この適用例が何らの違法行為もしていないのに日系人と言うだけで日系人に対する強制収容・資産没収令の執行だったのでしょう。
フィリッピンのドウテルテ大統領の麻薬犯罪者現場射殺命令?も同じ原理かも知れません。
現在トランプ大統領が関税をイキナリ45%に引き上げるとか水責めなどの拷問取り調べ復活を主張しているのが報道されても・・日本的に膨大な法改正が必要と言う前提で考えると緻密膨大な関税関連法や移民法・・人権保障手続が網の目のように張り巡らされている現在、「無茶なことがそう簡単に実現出来る訳がない」・・・これらの法改正には数年かかるがその間事実上の運用で嫌がらせされるのが怖いので企業などがなびいているだけと思っていた人が大多数だったでしょう。
こう言う前提論で選挙時の極端なスロ−ガンは、大統領になれば現実的なものに修正されて行くだろうと言う読みが一般的でした。

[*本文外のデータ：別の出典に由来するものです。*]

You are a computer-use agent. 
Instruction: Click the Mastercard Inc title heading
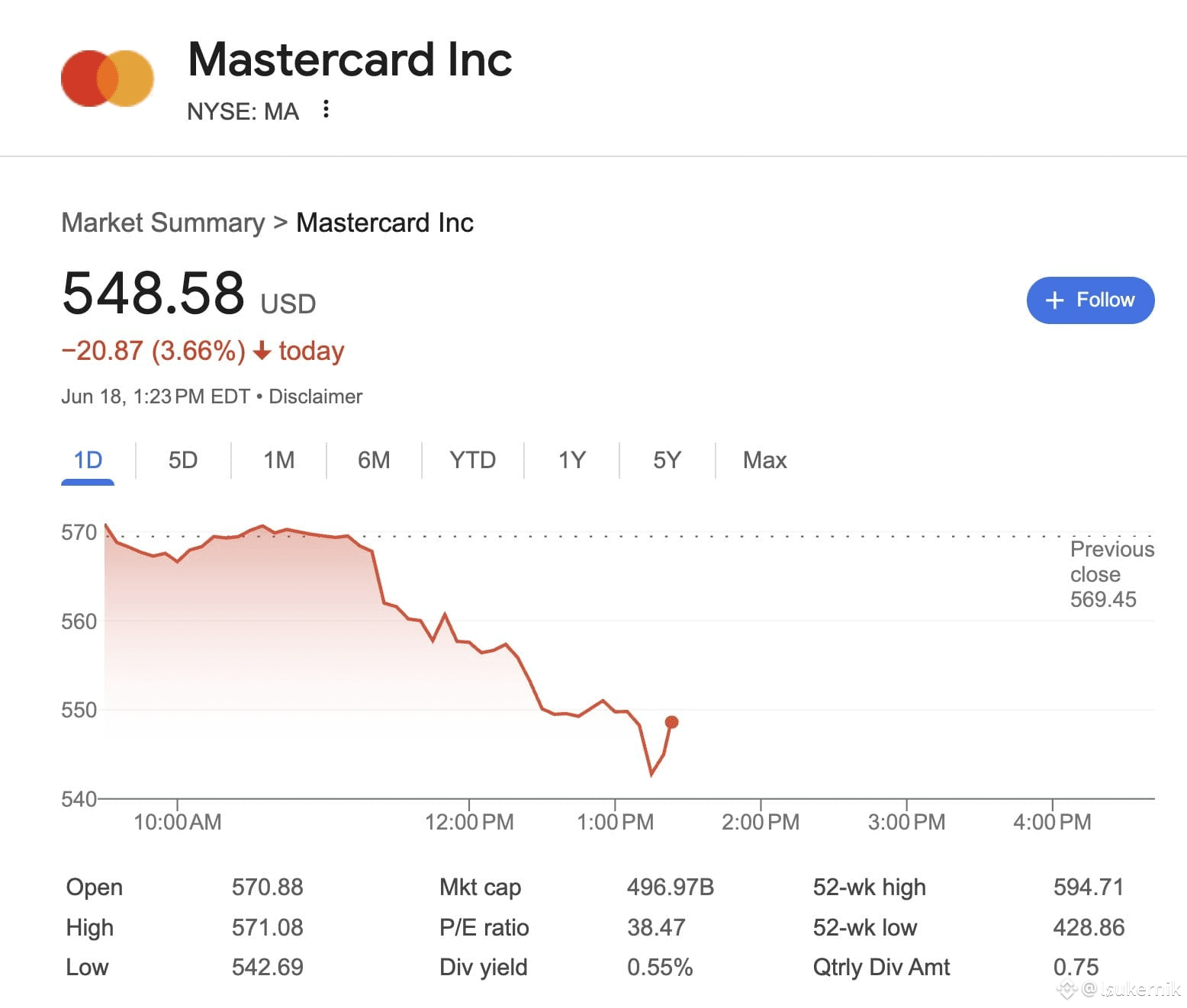point(350,59)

ところが、就任後も選挙中の放言?とおり,有言実行とばかりに続々と大統領令が出て来て、直ちに入国制限が始まったのでみんな驚いています。
入国制限や関税を35〜45%にしたい思えば議会を通さずに大統領令に署名さえすれば、(ウイキペデイアの解説によれば)現行法より後から出来た大統領令が優先する以上、数分間の署名だけで即時発効してしまうとすれば、法改正の困難さに直面して現実化されることはなさそうです。
日本では法を一瞬にして無効化出来る制度がないので,そんな乱暴なことが出来るわけがないと思うのが普通ですが,アメリカでは彼が大統領令に署名すると既存の人権保障手続による制約を即時に無効化出来る前提になっているとすれば、全てその場で実現出来るシステムですから彼は自信を持って言っていたことになります。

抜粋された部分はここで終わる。